Riyaz Khaliq Khaliq
17 Juillet 2026•Mise à jour: 17 Juillet 2026
Pékin a rejeté ce vendredi les allégations du président américain Donald Trump selon lesquelles la Chine se serait ingérée dans les élections américaines.
« Les allégations américaines sont dépourvues de tout fondement factuel et visent à diffamer la Chine », a déclaré le porte-parole du ministère des Affaires étrangères, Lin Jian, aux journalistes à Pékin.
Trump a affirmé, plutôt dans la journée, que dès le début du cycle électoral de 2020, la Chine s’était procuré 220 millions de fichiers d’électeurs américains, qualifiant cela de « plus grande fuite de données électorales de l’histoire ».
Trump a annoncé, dans un discours, déclassification de renseignements qui, selon lui, démontrent une ingérence étrangère généralisée et de graves vulnérabilités dans les systèmes électoraux américains.

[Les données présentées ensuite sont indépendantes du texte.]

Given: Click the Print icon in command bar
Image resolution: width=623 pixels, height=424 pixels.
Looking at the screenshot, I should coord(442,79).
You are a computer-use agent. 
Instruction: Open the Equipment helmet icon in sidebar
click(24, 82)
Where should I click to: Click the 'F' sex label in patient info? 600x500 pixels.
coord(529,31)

Cependant, Lin a déclaré que des accusations similaires « se sont depuis longtemps révélées infondées ».
« La Chine adhère au principe de non-ingérence dans les affaires intérieures d’autres États. La Chine n’a aucun intérêt à s’ingérer dans les élections américaines et ne l’a jamais fait », a-t-il déclaré.

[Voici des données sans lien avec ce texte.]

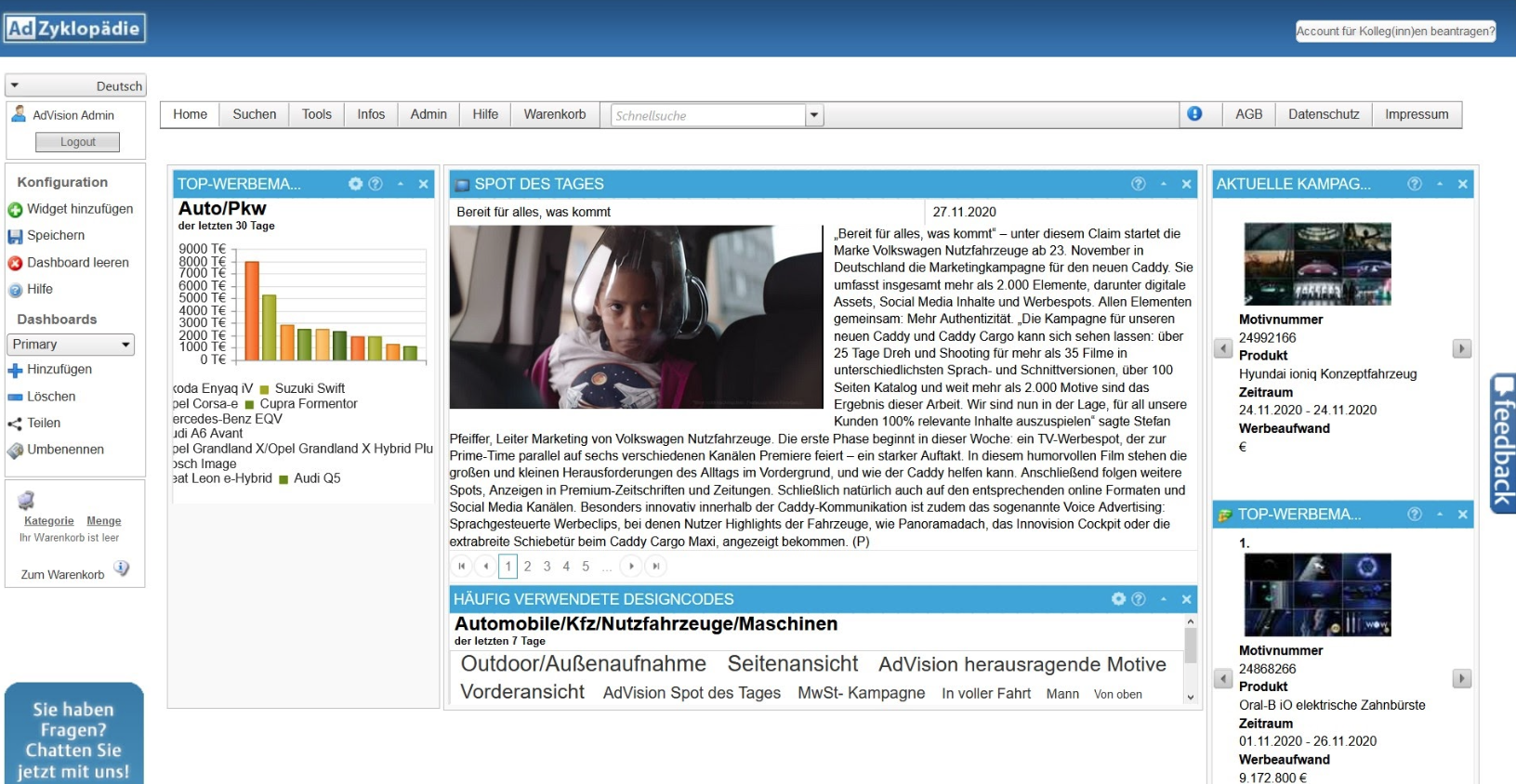
Task: Go to page 3 of Spot des Tages
Action: [547, 566]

En revanche, Lin a demandé « qui s’est ingéré de manière arbitraire dans les affaires intérieures d’autres pays, a mené une surveillance aveugle des gouvernements, des entreprises et du grand public à travers le monde pendant une longue période et a compromis à grande échelle les données des citoyens d’autres pays ».
Les États-Unis tiendront des élections de mi-mandat en novembre prochain.

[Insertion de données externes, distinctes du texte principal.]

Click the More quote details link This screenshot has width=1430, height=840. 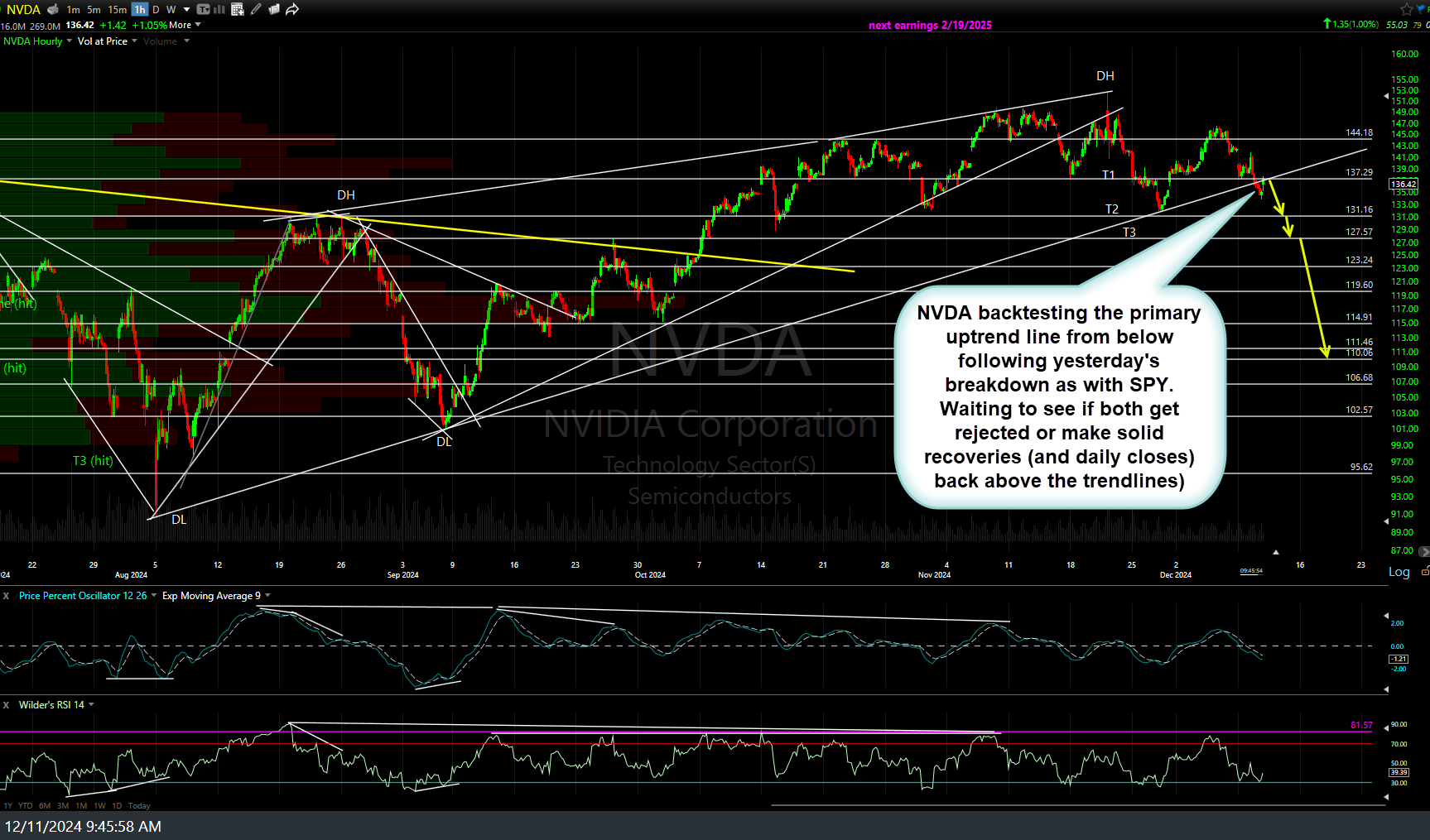181,25
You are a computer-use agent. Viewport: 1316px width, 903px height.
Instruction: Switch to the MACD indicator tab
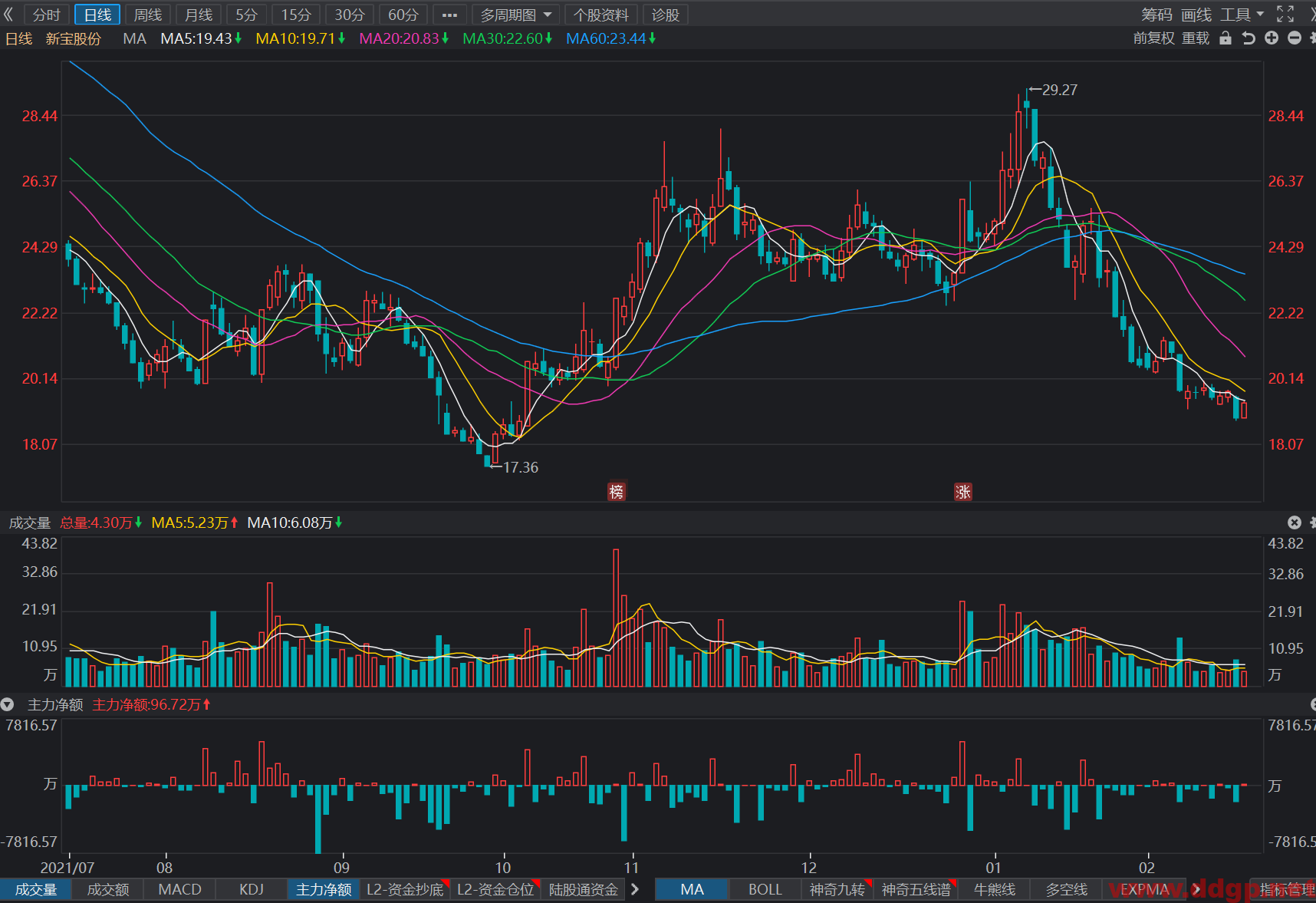click(179, 889)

Citant un rapport de la CIA, Donald Trump avait déclaré qu’à la mi-2018, au cours de son premier mandat, la politique du Parti communiste chinois consistait à « tirer parti de tous les éléments nationaux et étrangers » qui s’opposaient à lui, dans le but de réduire le nombre de voix qu’il obtiendrait lors de l’élection de 2020, de le pousser à démissionner ou d’empêcher sa réélection.